Extended Memory Semantics
Overview of EMS   |   API Documentation   |   Node.js NPM   |   Download at GitHub

Extended Memory Semantics

EMS internally stores tags that are used for synchronization of user data, allowing synchronization to happen independently of the number or kind of processes accessing the data. The EMS primitives enforce atomic access using automatic state transitions, and higher level intrinsics like stacks, queues, and transactional memory are built on the EMS primitives.


EMS memory is an array of JSON values accessed using atomic operators and/or transactional memory. Safe parallel access is managed by passing through multiple gates: First mapping a key to an index, then accessing user data protected by EMS tags, and completing the whole operation atomically.

EMS Data Tag Transitions & Atomic operations: F=Full, E=Empty, X=Don't Care, RW=Readers-Writer lock (# of current readers) CAS=Compare-and-Swap, FAA=Fetch-and-Add

EMS Class & Array Methods

Operations which inspect or affect the global EMS state are performed using class methods of the EMS object returned by the require statement. Operations that modify the data and tags are performed using methods belonging to EMS array to be operated on.

Module Require
REQUIRE require('ems') ( nThreads [, threadAffinity [, parallelType [, contextName ] ] ] )
SYNOPSIS Initialize the EMS module, starting all the other threads.
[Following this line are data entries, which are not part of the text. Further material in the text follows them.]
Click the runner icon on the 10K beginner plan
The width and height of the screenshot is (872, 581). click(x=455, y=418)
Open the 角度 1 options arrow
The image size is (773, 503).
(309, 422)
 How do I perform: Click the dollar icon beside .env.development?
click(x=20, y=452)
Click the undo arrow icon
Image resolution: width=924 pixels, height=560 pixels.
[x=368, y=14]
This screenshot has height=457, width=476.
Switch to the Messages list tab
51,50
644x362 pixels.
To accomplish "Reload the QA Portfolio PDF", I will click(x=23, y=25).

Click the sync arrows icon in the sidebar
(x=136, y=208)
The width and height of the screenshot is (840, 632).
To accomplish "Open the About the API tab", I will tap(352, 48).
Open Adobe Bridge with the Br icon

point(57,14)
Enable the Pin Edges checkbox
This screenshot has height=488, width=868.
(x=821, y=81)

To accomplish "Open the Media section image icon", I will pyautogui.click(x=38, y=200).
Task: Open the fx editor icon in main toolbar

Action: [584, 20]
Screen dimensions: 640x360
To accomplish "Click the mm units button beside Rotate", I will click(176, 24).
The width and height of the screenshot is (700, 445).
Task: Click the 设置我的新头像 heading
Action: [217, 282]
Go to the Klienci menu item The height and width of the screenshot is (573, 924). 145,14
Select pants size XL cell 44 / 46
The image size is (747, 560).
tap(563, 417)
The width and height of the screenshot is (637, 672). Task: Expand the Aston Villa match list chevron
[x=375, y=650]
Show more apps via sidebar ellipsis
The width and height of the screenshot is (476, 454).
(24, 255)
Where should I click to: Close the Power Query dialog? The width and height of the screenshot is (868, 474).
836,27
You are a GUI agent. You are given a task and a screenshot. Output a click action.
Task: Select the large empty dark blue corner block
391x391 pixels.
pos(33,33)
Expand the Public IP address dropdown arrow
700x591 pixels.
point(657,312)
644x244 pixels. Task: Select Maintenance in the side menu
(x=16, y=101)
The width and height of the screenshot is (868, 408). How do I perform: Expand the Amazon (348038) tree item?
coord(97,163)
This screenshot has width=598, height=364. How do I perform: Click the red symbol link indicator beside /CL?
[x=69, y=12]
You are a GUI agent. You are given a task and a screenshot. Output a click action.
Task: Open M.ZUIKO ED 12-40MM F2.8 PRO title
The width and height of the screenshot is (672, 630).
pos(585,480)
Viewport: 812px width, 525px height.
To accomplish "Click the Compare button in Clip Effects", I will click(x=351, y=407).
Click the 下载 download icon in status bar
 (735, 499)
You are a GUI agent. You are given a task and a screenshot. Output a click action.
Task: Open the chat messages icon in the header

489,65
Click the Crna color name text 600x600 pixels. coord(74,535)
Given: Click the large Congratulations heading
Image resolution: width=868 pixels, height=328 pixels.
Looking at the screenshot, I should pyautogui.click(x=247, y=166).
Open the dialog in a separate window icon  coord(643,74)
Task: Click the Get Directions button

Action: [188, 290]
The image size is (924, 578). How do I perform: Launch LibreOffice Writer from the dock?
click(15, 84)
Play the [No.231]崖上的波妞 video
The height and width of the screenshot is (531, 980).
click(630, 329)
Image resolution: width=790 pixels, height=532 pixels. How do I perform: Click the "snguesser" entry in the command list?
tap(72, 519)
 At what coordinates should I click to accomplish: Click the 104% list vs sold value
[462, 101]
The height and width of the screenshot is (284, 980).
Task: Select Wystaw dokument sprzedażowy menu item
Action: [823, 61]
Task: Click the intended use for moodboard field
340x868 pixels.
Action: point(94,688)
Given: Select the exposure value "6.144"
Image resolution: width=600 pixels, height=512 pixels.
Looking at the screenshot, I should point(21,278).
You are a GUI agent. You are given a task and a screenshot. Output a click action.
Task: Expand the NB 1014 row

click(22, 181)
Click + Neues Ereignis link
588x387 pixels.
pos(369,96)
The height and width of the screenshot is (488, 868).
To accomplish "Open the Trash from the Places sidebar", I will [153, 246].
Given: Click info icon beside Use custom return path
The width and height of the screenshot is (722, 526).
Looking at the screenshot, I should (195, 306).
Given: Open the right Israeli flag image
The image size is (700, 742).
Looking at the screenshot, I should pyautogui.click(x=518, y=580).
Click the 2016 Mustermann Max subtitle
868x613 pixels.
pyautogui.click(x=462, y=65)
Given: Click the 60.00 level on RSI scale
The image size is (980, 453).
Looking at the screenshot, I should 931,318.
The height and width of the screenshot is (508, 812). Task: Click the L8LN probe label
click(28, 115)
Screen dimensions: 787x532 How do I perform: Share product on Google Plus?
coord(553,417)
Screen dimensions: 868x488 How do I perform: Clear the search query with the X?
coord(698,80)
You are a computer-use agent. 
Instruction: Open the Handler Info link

Thread identity and processor affinity is assigned when the thread is created.

ARGUMENTS nThreads <Number> Total number of threads the job should use.
threadAffinity <Boolean> (Optional, Default = false, Affects only Linux.) Set the scheduling affinity of each thread to it's own core, assigning over-subscribed threads in a round-robin fashion.
parallelType <String> (Optional, Default=bsp) One of bsp, fj, or user. Execution model: bsp will use EMS' built-in Bulk Synchronous Parallel execution, fj uses EMS' built-in Fork-join execution user creates no parallelism
contextName <String> (Optional, Default=anonymous) Unique name of parallel context being initialized, required to distinguish between multiple EMS parallel programs running simultaneously on the same system.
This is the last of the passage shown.